ASSIGNMENT -> Print only the lines below from the one with "Task: Select row 5 header" to the one with "The height and", both included, exactly as they stand. Leave pictures out.
*** Block opens ***
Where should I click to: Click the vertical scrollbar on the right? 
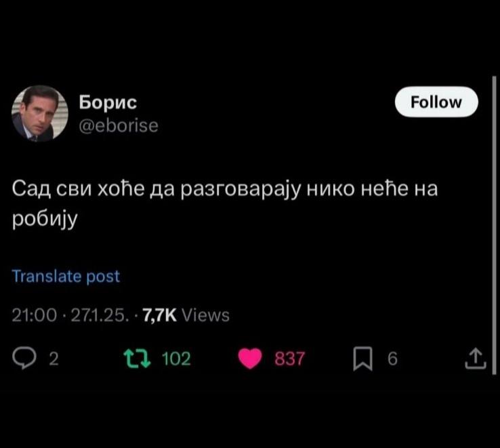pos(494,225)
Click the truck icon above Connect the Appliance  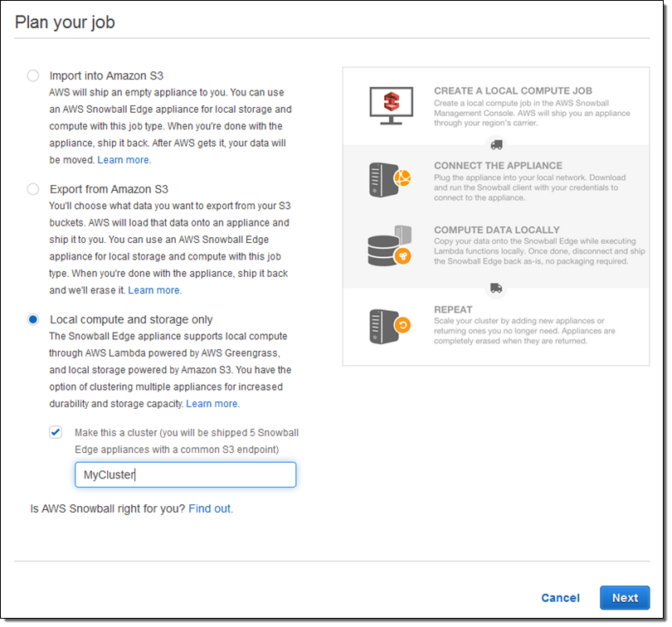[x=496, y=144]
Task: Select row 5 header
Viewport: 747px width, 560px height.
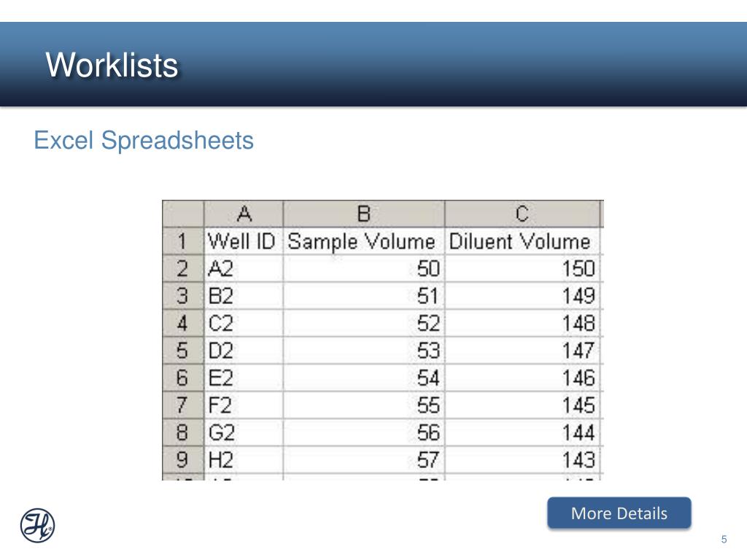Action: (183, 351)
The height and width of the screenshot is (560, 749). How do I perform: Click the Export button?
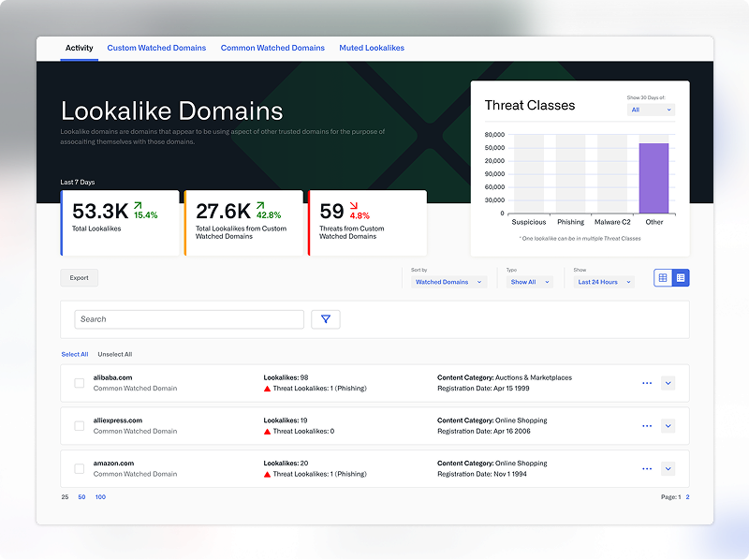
*** Block closes ***
*** Block opens ***
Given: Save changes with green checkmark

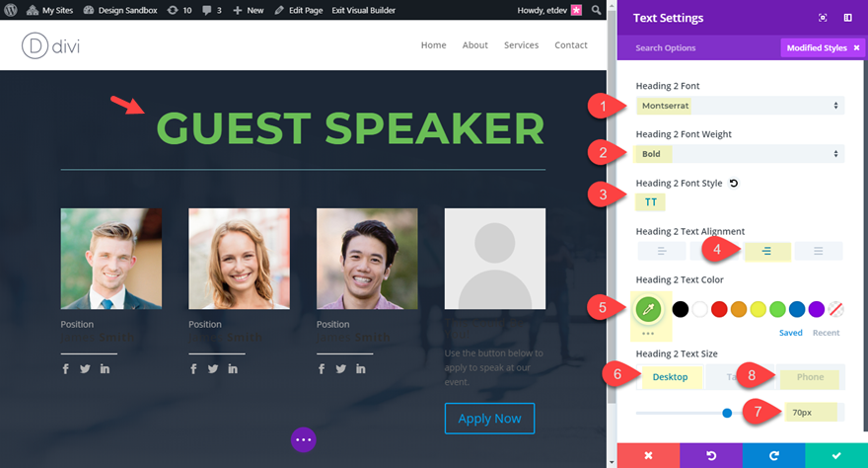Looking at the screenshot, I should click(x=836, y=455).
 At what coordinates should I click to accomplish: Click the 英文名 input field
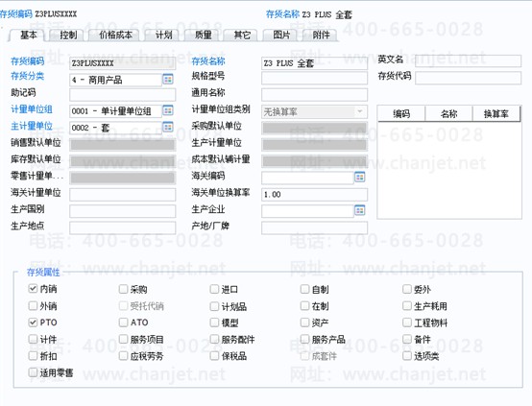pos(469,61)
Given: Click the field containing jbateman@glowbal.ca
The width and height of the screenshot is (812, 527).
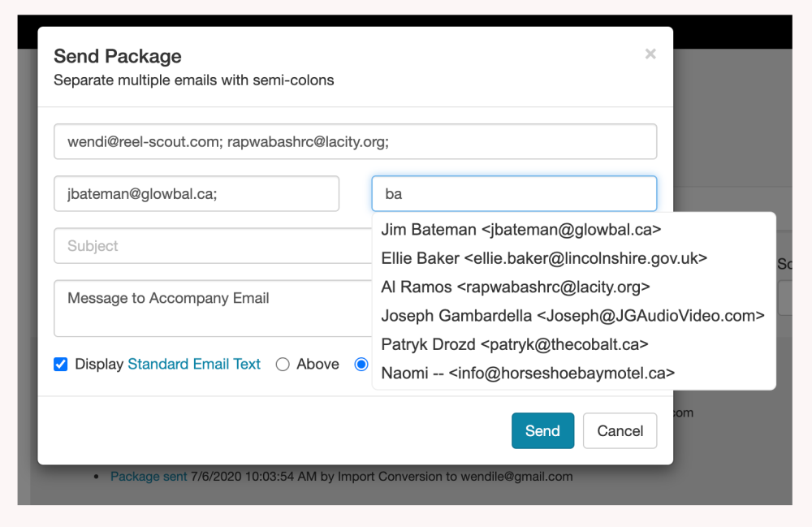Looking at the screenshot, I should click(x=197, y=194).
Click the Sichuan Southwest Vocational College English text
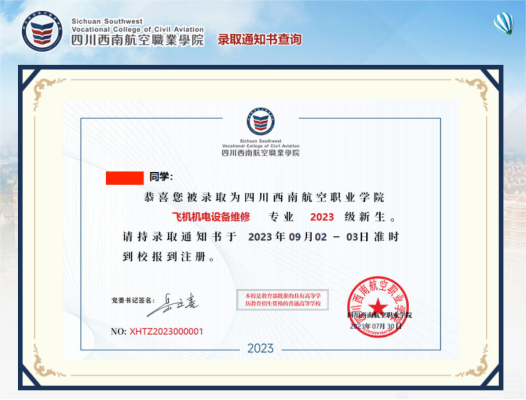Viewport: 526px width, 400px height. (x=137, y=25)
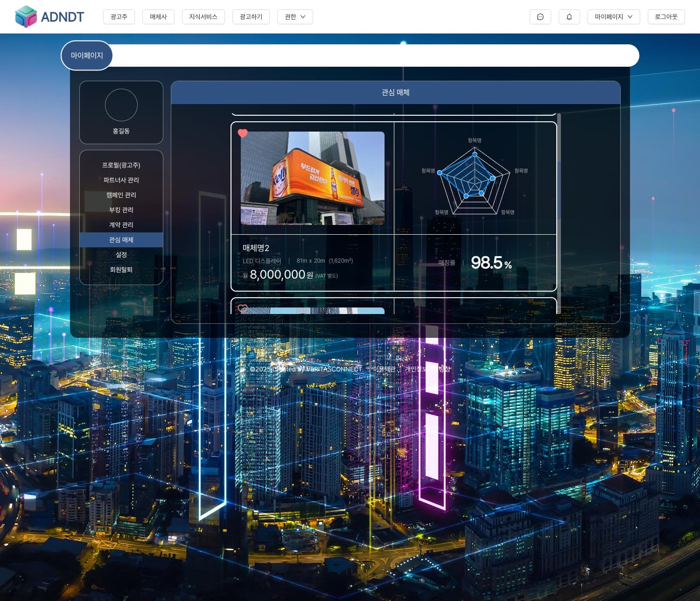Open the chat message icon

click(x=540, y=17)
*** Block closes ***
THE COMPLETED TASK ->
Task: Select row 5 header
Viewport: 747px width, 560px height.
Action: (183, 351)
The height and width of the screenshot is (560, 749). How do I perform: Click the Export button?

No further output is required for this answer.